If you suspect issues with one of the servers, but these issues are masked by the silent failover to another server, you can debug this much better by limiting the selection list. Set the following property and XLT will randomly pick a single IP address from the list of available addresses:
xlt.dns.pickOneAddressRandomly = true
If the server with the chosen IP address has issues, you will spot them immediately. And when you combine this property with
xlt.dns.recordAddresses=true, you will immediately know which IP/server instance is the offending one.
Changing Cache Time
The standard DNS handler of Java caches entries sometimes beyond the regular cache lifetime announced during resolution. To overwrite this and ask more often for a new resolution, set the cache duration. But please keep in mind that a low value might cause unwanted high traffic to your next resolver.
xlt.dns.providers.platform.cache.duration = 30
- cache.duration: the number of seconds an entry is available in Java’s global resolution cache
Please note that this value only applies to the Java resolution cache.

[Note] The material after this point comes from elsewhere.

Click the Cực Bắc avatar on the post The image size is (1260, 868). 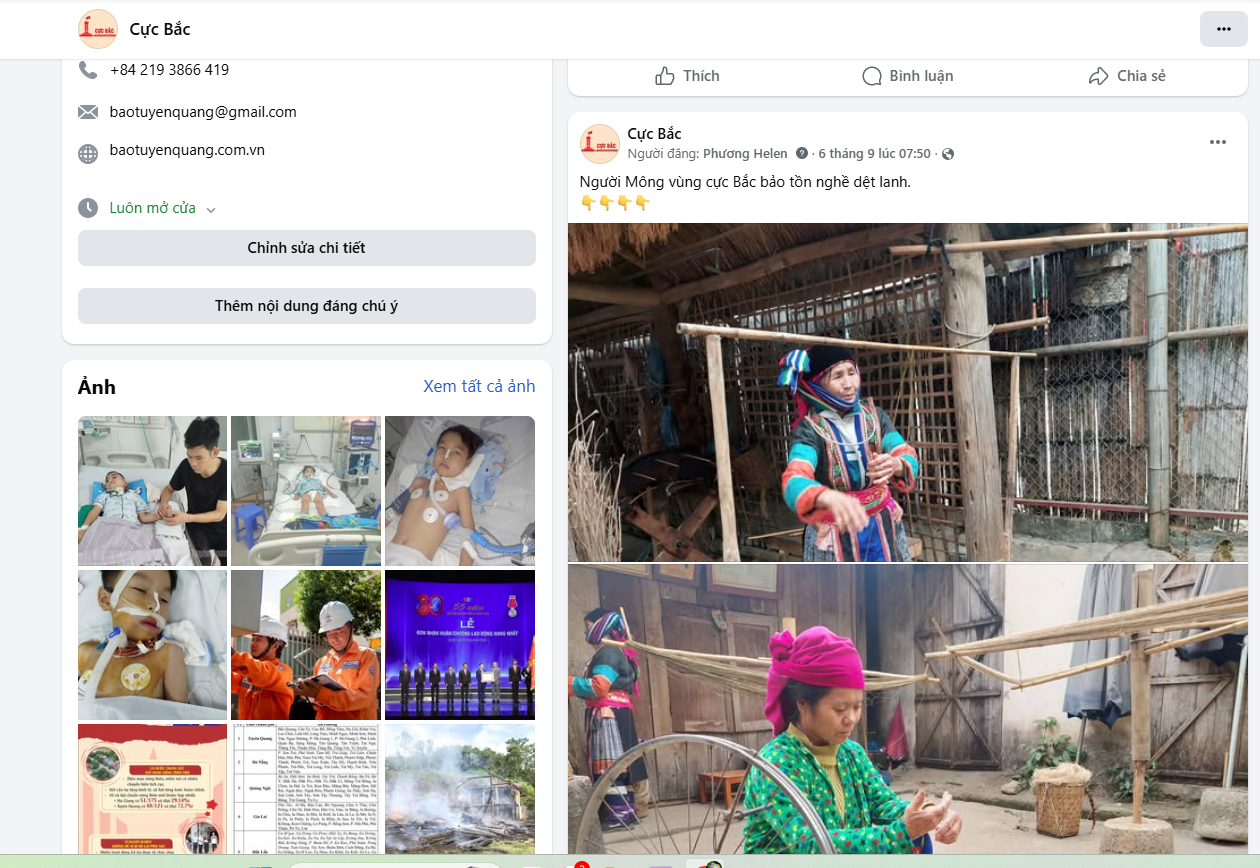tap(600, 144)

When you set the alternative provider, this value is not used.
Using an Alternative Provider
XLT brings a second way of resolving DNS names and uses dnsjava for that. Before you change this, make sure you understand the problem you want to solve. DNS resolution by Java improves with new Java releases and hence the reason for adding dnsjava to support eDNS and allow us to overwrite the DNS servers might not longer hold true.
Especially when you have trouble resolving DNS names behind CDNs, where the CDN load balances using DNS entries, trying this alternative provider might be an option. It supports EDNS which is an extension to DNS and allows the resolver to return data based on the users location instead of its own location or subnet.

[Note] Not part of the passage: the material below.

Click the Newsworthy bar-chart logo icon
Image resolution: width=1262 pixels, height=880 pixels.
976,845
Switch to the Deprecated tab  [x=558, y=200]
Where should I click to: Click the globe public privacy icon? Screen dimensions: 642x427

xlt.dns.provider = platform
- provider: changes the underlying DNS service provider (“platform” or “dnsjava”), platform is the default value
Additional settings permit to customize the behavior of dnsjava:
## Settings for the DnsJava-based DNS service provider. ## - resolver.servers ... the list of DNS server addresses (empty for system defaults) ## - resolver.timeout ... the DNS server timeout [s] ## - edns.version ....... the DNS extension version (-1 to disable extensions) xlt.dns.providers.dnsjava.resolver.servers = xlt.dns.providers.dnsjava.resolver.timeout = 5 xlt.dns.providers.dnsjava.edns.version = 0
The values shown are the defaults.
When you use your own networking library for communication with services, none of the properties above might kick in. The XLT-DNS properties rely on the use of the WebClient or HttpClient provided by XLT.